Dataset records -
···

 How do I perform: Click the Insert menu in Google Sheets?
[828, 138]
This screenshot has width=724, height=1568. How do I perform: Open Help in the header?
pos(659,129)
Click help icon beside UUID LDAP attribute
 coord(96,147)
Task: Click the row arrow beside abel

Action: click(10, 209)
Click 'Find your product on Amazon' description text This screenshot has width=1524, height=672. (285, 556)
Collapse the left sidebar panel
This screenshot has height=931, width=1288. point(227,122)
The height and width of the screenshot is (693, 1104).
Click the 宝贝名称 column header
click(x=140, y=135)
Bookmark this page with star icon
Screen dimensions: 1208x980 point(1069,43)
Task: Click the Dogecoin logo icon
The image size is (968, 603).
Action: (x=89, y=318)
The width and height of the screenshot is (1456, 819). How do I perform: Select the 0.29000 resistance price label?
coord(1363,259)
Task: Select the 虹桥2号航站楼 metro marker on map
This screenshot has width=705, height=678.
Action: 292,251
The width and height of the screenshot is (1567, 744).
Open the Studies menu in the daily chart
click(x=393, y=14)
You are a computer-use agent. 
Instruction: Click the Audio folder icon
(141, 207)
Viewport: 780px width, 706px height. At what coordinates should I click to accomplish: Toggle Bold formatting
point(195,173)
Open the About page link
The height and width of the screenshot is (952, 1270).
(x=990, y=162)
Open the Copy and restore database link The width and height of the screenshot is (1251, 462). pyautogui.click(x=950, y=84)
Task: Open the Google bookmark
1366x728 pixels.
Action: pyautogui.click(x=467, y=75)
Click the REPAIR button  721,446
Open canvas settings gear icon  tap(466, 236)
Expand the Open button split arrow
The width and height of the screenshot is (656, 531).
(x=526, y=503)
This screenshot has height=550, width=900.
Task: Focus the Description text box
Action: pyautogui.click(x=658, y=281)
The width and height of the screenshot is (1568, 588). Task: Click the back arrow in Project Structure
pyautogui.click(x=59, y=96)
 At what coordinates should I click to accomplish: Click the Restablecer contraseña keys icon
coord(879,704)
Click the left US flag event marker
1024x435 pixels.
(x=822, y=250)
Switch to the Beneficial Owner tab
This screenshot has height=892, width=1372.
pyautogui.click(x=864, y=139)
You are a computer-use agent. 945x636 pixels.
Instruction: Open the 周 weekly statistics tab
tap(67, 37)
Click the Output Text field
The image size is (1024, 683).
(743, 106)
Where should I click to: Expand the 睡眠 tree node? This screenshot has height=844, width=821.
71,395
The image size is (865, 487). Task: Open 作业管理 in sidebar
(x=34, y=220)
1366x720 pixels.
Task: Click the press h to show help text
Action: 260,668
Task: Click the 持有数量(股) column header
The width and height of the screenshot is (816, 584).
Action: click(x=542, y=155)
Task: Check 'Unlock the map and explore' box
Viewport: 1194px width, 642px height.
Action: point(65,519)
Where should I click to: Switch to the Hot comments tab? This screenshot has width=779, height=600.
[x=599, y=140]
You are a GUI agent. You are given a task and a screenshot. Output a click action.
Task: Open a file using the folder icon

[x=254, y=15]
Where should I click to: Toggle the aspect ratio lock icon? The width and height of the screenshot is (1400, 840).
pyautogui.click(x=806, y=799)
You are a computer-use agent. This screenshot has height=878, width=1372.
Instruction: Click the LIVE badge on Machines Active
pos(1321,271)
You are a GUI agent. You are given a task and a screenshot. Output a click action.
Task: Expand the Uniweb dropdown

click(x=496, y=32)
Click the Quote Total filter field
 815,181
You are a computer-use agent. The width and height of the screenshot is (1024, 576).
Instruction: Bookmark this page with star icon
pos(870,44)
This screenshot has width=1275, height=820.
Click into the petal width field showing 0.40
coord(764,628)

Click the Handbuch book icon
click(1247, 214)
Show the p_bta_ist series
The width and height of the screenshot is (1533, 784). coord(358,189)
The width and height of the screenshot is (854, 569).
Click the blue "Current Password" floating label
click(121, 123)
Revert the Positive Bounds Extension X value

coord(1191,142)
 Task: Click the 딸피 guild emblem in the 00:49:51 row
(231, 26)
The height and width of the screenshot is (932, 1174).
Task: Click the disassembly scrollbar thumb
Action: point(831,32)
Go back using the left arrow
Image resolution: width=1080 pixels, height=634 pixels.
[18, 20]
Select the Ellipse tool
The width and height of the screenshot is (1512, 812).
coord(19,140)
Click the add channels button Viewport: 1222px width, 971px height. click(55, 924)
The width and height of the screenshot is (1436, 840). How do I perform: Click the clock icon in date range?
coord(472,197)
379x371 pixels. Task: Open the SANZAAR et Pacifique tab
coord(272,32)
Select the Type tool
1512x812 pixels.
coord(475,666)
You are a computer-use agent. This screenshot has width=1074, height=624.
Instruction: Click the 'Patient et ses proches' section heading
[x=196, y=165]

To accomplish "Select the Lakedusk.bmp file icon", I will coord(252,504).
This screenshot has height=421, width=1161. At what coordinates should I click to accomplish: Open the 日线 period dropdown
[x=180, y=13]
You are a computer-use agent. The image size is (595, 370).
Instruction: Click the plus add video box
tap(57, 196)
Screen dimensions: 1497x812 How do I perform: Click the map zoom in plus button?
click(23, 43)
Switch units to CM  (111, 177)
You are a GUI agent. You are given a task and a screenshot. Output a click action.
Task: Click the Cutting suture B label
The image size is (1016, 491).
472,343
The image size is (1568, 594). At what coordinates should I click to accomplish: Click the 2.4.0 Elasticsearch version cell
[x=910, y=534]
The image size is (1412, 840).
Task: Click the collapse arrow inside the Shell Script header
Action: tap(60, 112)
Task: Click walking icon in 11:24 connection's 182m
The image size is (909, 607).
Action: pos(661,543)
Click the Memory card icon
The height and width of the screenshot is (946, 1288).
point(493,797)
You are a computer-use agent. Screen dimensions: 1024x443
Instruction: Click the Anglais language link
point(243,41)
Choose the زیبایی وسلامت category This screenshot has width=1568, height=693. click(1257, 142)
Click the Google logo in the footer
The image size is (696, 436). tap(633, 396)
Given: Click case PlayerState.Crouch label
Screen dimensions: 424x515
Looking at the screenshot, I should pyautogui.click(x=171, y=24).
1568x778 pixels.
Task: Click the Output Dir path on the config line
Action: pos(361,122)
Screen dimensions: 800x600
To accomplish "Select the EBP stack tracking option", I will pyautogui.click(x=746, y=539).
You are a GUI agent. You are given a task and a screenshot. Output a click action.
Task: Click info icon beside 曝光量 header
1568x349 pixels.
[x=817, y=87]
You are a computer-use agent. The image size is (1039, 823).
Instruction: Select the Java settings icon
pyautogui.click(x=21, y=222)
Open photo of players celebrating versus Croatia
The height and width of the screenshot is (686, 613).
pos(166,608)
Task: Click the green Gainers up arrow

···

Task statement - Render the lines from the one containing "Task: Click the 딸피" through the one containing "[x=196, y=165]", both included, as a Markdown table with the columns Row and Line. Give each line its own number, and omit any blank lines.

Exercise answer -
| Row | Line |
|---|---|
| 1 |  Task: Click the 딸피 guild emblem in the 00:49:51 row |
| 2 | (231, 26) |
| 3 | The height and width of the screenshot is (932, 1174). |
| 4 | Task: Click the disassembly scrollbar thumb |
| 5 | Action: point(831,32) |
| 6 | Go back using the left arrow |
| 7 | Image resolution: width=1080 pixels, height=634 pixels. |
| 8 | [18, 20] |
| 9 | Select the Ellipse tool |
| 10 | The width and height of the screenshot is (1512, 812). |
| 11 | coord(19,140) |
| 12 | Click the add channels button Viewport: 1222px width, 971px height. click(55, 924) |
| 13 | The width and height of the screenshot is (1436, 840). How do I perform: Click the clock icon in date range? |
| 14 | coord(472,197) |
| 15 | 379x371 pixels. Task: Open the SANZAAR et Pacifique tab |
| 16 | coord(272,32) |
| 17 | Select the Type tool |
| 18 | 1512x812 pixels. |
| 19 | coord(475,666) |
| 20 | You are a computer-use agent. This screenshot has width=1074, height=624. |
| 21 | Instruction: Click the 'Patient et ses proches' section heading |
| 22 | [x=196, y=165] |